Machine operators in this unit group operate machinery or equipment to fabricate complete products or parts for use in the assembly of electrical appliances and equipment, and electrical apparatus, such as batteries, fuses and plugs. Inspectors in this unit group inspect and test completed parts and production items. Workers in this unit group are employed by electrical appliance and electrical equipment manufacturing companies.

Reading Help - Reading
  • Read notices from supervisors about changes to procedures. (1)
  • Read memos and bulletins or notices issued by the company about health and safety. (2)
  • Read technical information. For example, they may read a technical bulletin about the lamination process to ensure that a photoelectric cell conducts enough electricity. (2)
  • Read the standards associated with each product. (2)
  • Read Material Safety Data Sheets (MSDS) on new products. (3)
  • Read manuals. For example, they may read transportation of dangerous goods (TDG) manual to get information about how to deal with an acid spill. (3)
  • Read the national electrical code. (4)
  • Synthesize information from a measuring machine manual and a laser cutter manual to learn how to complete a job. Both manuals are highly technical, lengthy and deal with computer-controlled equipment. (4)
Document use Help - Document use
  • Read log entries recording battery pickups to check that they match the numbers received. (1)
  • Read identification labels on boxes of screws, panels and final products. (1)
  • Read lists of suppliers and equipment manufacturers. (1)
  • Check off items on the work order. (1)
  • Read schedules for the various ovens. (2)
  • Read invoices and delivery sheets from suppliers to verify that numbers received match the numbers billed. (2)
  • Read test sheet forms for dry core transformers. (2)
  • Read tables showing product specifications. (2)
  • Complete production data sheets showing the quantity and quality of products coming off the line. (every half hour) (2)
  • Read lists of temperatures for different types of coating materials. (2)
  • Read and interpret graphs when evaluating and testing electrical components such as breakers and transformers. (3)
  • Read assembly drawings in manuals in order to carry out repairs to equipment. (3)
  • Read schematic diagrams of equipment in engineering reports. (3)
Writing Help - Writing
  • Write comments on production forms to describe a problem. (1)
  • Write notes to co-workers about production processes and use of equipment. (2)
  • Write letters to clients about the results of electrical equipment evaluations. (2)
  • Write non-conformity reports to describe defects and rejections. (2)
  • May write reports to record the status of major activities.

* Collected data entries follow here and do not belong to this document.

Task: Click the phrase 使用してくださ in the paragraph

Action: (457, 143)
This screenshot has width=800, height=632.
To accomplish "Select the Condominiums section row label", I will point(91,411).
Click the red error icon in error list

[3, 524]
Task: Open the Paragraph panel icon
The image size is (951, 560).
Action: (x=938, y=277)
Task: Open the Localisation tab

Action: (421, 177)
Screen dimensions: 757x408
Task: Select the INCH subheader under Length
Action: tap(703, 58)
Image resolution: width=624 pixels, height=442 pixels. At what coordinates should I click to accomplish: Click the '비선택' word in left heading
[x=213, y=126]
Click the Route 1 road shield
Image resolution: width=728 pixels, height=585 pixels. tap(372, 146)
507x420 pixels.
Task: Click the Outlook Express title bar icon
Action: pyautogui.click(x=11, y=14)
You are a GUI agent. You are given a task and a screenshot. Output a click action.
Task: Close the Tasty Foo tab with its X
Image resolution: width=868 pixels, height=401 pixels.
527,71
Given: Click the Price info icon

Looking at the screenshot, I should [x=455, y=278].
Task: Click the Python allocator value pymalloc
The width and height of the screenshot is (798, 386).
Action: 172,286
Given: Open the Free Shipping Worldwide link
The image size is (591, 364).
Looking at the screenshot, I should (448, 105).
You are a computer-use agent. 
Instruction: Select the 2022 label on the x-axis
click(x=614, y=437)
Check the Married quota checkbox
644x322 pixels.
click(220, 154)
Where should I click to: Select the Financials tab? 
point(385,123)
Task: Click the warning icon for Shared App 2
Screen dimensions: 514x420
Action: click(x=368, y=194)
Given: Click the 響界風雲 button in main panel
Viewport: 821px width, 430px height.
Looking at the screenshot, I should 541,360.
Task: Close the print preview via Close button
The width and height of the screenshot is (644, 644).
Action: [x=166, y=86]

At the end of the year they may compile the notes into a progress report. (3)
Numeracy Help - Numeracy Measurement and Calculation Math
  • Take lamination temperatures and pressure readings from digital meters and computer screens. (1)
  • Read temperature gauges on ovens to maintain specified constant temperatures. (1)
  • May calculate the surface area of a solar cell to determine the voltage output. (2)
  • Measure electrical power and currents using precise equipment. (3)
  • Measure the dimensions of electrical components using vernier callipers or micrometers. (3)
Data Analysis Math
  • Calculate the differential between metered power and that actually available for use. This calculation indicates the efficiency of electrical equipment and its power consumption. (2)
  • Interpret histograms showing product specifications across time to locate deviations from the norm. They make adjustments to procedures if necessary. (3)
Numerical Estimation
  • Estimate the size of a complete transformer box by viewing one piece of the box. (1)
  • Estimate the total weight of batteries to be placed on a truck to ensure compliance with weight restrictions. (2)
Oral communication Help - Oral communication
  • Interact with suppliers regarding battery pickup schedules. (1)
  • May interact with customers to sell batteries, explain warranties or point out where products are stored in the yard. (1)
  • Instruct other workers on how to use production equipment such as the lamination machine or saw. (2)
  • Take directions from supervisors and discuss with them problems encountered. (2)
  • Brief electrical engineers on survey and test results. (2)
  • Participate in early morning meetings with managers and co-workers to discuss the daily work plan. (2)
Thinking Help - Thinking Problem Solving
  • May receive shipments with bad parts. They notify the purchasing department so that it can resolve the matter with suppliers. (1)
  • May find that some of the completed solar panels do not meet design standards. They examine the production process, employee fabrication skills and machine settings to pinpoint the problem. (2)
  • May find, when checking a product template against blueprint specifications, that the sizing is not accurate enough. They consult with co-workers and supervisors to determine what adjustments are necessary. (2)
  • May encounter a large amount of wastage when many products have been rejected. They examine the pieces to see if they can be corrected through remanufacturing, whether they can be used for a less exacting purpose or whether they should be scrapped. (2)
  • May find that tolerances are so narrow that it is difficult to make adjustments on a transformer. They proceed with caution, using a trial and error approach. (3)
Decision Making
  • Decide whether to recondition a battery, based on initial testing. (1)
  • Decide when to adjust the speed of a cutting blade or the depth of the cut on a solar cell. (1)
  • Decide whether to accept or reject products that come off the production line. (1)
  • Decide what type of repair is required on a product. (2)
  • Decide when to recommend to management that a problem machine be shut down for repairs. (2)
Critical Thinking

Critical Thinking information was not collected for this profile.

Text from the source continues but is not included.